In 1591, Saint Edmund Gennings was saying Mass at Wells’s house, when the well-known priest-hunter Richard Topcliffe burst in with his officers. The congregation, not wishing the Mass to be interrupted, held the door and beat back the officers until the Mass was finished, after which they all surrendered quietly. Wells was not present at the time, but his wife was, and was arrested along with Gennings, another priest, Saint Polydore Plasden, and three laymen, John Mason, Sidney Hodgson, and Brian Lacey. Wells was immediately arrested and imprisoned on his return. At his trial, he said that he had not been present at the Mass, but wished he had been.

He was sentenced to die by hanging, and was executed outside his own house on 10 December 1591, just after Saint Edmund Gennings. On the scaffold, he said to Topcliffe, “I pray God make you of a Saul a Paul, of a bloody persecutor one of the Catholic Church’s children. His wife, Alice, was reprieved, and died in prison in 1602.
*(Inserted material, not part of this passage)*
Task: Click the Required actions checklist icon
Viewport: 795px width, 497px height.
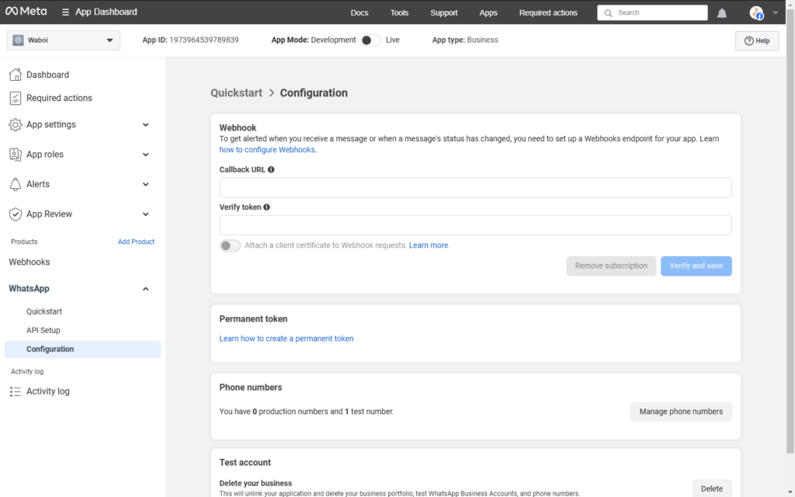Action: [x=15, y=98]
3 Laywomen – all of them mothers

Margaret Clitherow (1556–86) “the Pearl of York”
She was born the daughter of a Sheriff of York in Middleton after Henry VIII of England split the Church of England from the Roman Catholic Church. She married John Clitherow, a butcher, in 1571 (at the age of 15) and bore him two children. She converted to Roman Catholicism at the age of 18, in 1574. She then became a friend of the persecuted Roman Catholic population in the north of England. Her son, Henry, went to Reims to train as a Catholic priest. She regularly held Masses in her home in the Shambles in York. There was a secret tunnel between her house and the house next door, so that a priest could escape if there was a raid. A house once thought to have been her home, now called the Shrine of the Saint Margaret Clitherow, is open to the public; her actual house (10, The Shambles) is further down the street.

In 1586 she was arrested and called before the York assizes for the crime of harbouring Roman Catholic priests. She refused to plead to the case so as to prevent a trial that would entail her children being asked to testify, and she was executed by being crushed to death – the standard punishment for refusal to plead. On Good Friday of 1586, she was laid out upon a sharp rock, and a door was put on top of her and loaded with immense weight. Death occurred within fifteen minutes.

Margaret Ward   d. 1588
Nothing is known of her early life except that she was born in Cheshire of good family and for a time dwelt in the house of a lady of distinction named Whitall then residing in London. Hearing that the priest William Watson, was confined at Bridewell Prison, she obtained permission to visit him. She was thoroughly searched before and after early visits, but gradually the authorities became less cautious, and she managed to smuggle a rope into the prison.

Fr Watson escaped, but hurt himself in so doing, and left the rope hanging from the window. The boatman whom Ward had engaged to take him down the river then refused to carry out the bargain. Ward, in her distress, confided in another boatman, John Roche, who undertook to assist her. He provided a boat, and exchanged clothes with the priest. Fr. Watson got away, but Roche was captured in his place, and Ward, having been Fr Watson’s only visitor, was also arrested.

Margaret Ward was kept in irons for eight days, was hung up by the hands, and scourged, but absolutely refused to disclose the priest’s whereabouts. At her trial, she admitted to having helped Fr. Watson to escape, and rejoiced in “having delivered an innocent lamb from the hands of those bloody wolves.” She was offered a pardon.